2. Materials and Methods

2.1. Materials

All reagents, unless otherwise specified, were purchased from Sigma-Aldrich (St. Louis, MO, USA). 1,2-distearoyl-sn-glycero-3-phosphoethanolamine-N-[amino (polyethylene glycol)-2000] (DSPE-PEG-2000 Amine) and 1,2-distearoyl-sn-glycero-3-phosphocholin (DSPC), which were used to synthesize the particles, were purchased from Avanti Polar Lipids (Alabaster, AL, USA). MDA-MB-231 breast cancer cells, Hs578T breast cancer cells, and MIA-Paca-2 pancreatic cancer cells were purchased from ATCC (HTB-26, HTB-126, and CRL-1420) (Manassas, VA, USA). A LIVE⁄DEAD® Viability/Cytotoxicity Kit was used to analyze cell viability (Invitrogen, Carlsbad, CA, USA), and a Cell Counting Kit-8 (CCK-8) was obtained from Dojindo (Rockville, MD, USA). A dialysis bag (MW cut-off of 6–8 kDa) was purchased from Spectrumlabs (Piraeus, Greece) to investigate the drug release behavior of the metal particles.

2.2. Preparation of the LM/DSPC/Doxorubicin (DOX) Particles

As a general particle synthesis method, we added 10 mg of eutectic gallium–indium (EGaIn) into a 50 mL disposable sample vial and added 80 μL of DSPC (25 mg/mL in chloroform) and 400 μL of DSPE-PEG-2000 Amine (25 mg/mL in chloroform) [7,20,30]. We then placed the vial in a bath sonicator (2501E-DTH, BRANSON) and processed it for 10 min at 50 °C. Next, the chloroform was removed in a dry oven, leaving a powder behind. Then, 10 mL of deionized (DI) water was added to the powder, mixed, and dispersed using probe sonication (VCX750, SONICS) for one hour with an amplitude of 26% and a pulse of 5 s on/5 s pause. The samples were then centrifuged at 15,000× g for 10 min, washed twice with 10 mL of DI water, and left for one hour to remove large particles by gravity. To load the doxorubicin, 4 mg of doxorubicin was dissolved in 4 mL of DMSO, 2 μL of triethanolamine (TEA) was added, and the mixture was incubated at room temperature for 12 h. After the reaction, doxorubicin (1 mg/mL) was added to the sonicated sample particles so that the ratio of EGaIn and doxorubicin was 10:1 and rocked at 4 °C for 12 h. After rocking, the samples were centrifuged at 15,000× g for 10 min to remove free doxorubicin and rehydrated in 10 mL of DI water or 1× Dulbecco’s phosphate buffered saline (DPBS, pH 7.5). The final product was stored at 4 °C.

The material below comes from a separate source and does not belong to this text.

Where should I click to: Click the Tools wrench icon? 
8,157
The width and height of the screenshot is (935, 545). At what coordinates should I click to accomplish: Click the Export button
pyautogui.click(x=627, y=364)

2.3. Transmission Electron Microscopy (TEM) and Energy Dispersive X-ray Spectroscopy (EDS)

To analyze the shape of the synthesized LM/DSPC/DOX particles, the sample was placed on a copper grid and dried. Then, TEM (Talos L120C, FEI, FEI, Hillsboro, OR, USA) analysis was performed at 120 kV. Negative staining was not performed owing to the clear brightness difference of the metal particles. EDS imaging and mapping of gallium and indium (JEM-F2000, JEOL) were performed to analyze the composition of the particles.

2.4. Dynamic Light Scattering (DLS) Analysis

To determine the size of the particles that contained DSPC and DSPE-PEG-2000-Amine in EGaIn, samples were diluted with water at a ratio of 20:1 and analyzed by dynamic light scattering (DLS) (Zetasizer Nano Zs, Malvern, Malvern Panalytical Ltd., Malvern, UK). The samples were measured six times with a reflective index of 3.9 and an absorption intensity of 0.13.

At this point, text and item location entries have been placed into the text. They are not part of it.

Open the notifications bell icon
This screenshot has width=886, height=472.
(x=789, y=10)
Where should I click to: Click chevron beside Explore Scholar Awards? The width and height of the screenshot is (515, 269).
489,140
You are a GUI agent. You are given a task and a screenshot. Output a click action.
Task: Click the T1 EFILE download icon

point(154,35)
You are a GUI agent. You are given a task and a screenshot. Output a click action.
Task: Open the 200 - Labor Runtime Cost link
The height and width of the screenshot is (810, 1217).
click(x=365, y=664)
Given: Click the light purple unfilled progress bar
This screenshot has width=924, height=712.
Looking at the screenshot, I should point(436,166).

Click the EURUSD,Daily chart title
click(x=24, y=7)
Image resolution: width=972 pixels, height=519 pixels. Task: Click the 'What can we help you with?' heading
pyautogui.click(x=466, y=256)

2.5. Ultraviolet and Visible Spectroscopy Analysis

The absorption wavelength of the LM particles, particles synthesized with DSPC and DSPE-PEG-2000-Amine, and LM particles loaded with doxorubicin was measured with a UV/vis spectrophotometer (BIOMATE 3S, Thermo, Thermo, Waltham, MA, USA). The samples were measured in a 12.5 × 12.5 × 45 mm cuvette at 300 nm and 900 nm. DI water was used as the blank.

2.6. DOX-Loading Efficiency and In Vitro Release Test

To quantitatively analyze the doxorubicin, a standard curve was established using serial dilutions of a stock solution containing 50 μg/mL of doxorubicin in DI water. The fluorescence of each dilution was measured using an excitation wavelength of 480 nm and an emission wavelength of 560 nm.

The drug loading efficiency during the synthesis of the LM/DSPC/DOX particles was confirmed by centrifuging the samples for 10 min at 15,000× g and removing the remaining doxorubicin that was not loaded by taking out the supernatant. Using the doxorubicin standard curve as a reference, the fluorescence values of free doxorubicin were analyzed using a multi-plate reader (Synergy H1, BioTek, BioTek, Winooski, VT, USA) at λex 480 nm and λem 560 nm. The drug-loading efficiency was calculated by measuring the free DOX concentrations. In addition, to confirm the release behavior of the drug from the LM/DSPC/DOX particles, 1 mL of the sample was placed into a dialysis bag and stored in 5 mL of 1× DPBS. Then, 1 mL of the diffused drug was sampled at various time points during the incubation (e.g., 1 h, 2 h, 3 h, 6 h, 9 h, 12 h, 24 h, 48 h, and 72 h) at 37 °C to measure the fluorescence, and 1 mL of 1× DPBS was added back to perform an accumulative release.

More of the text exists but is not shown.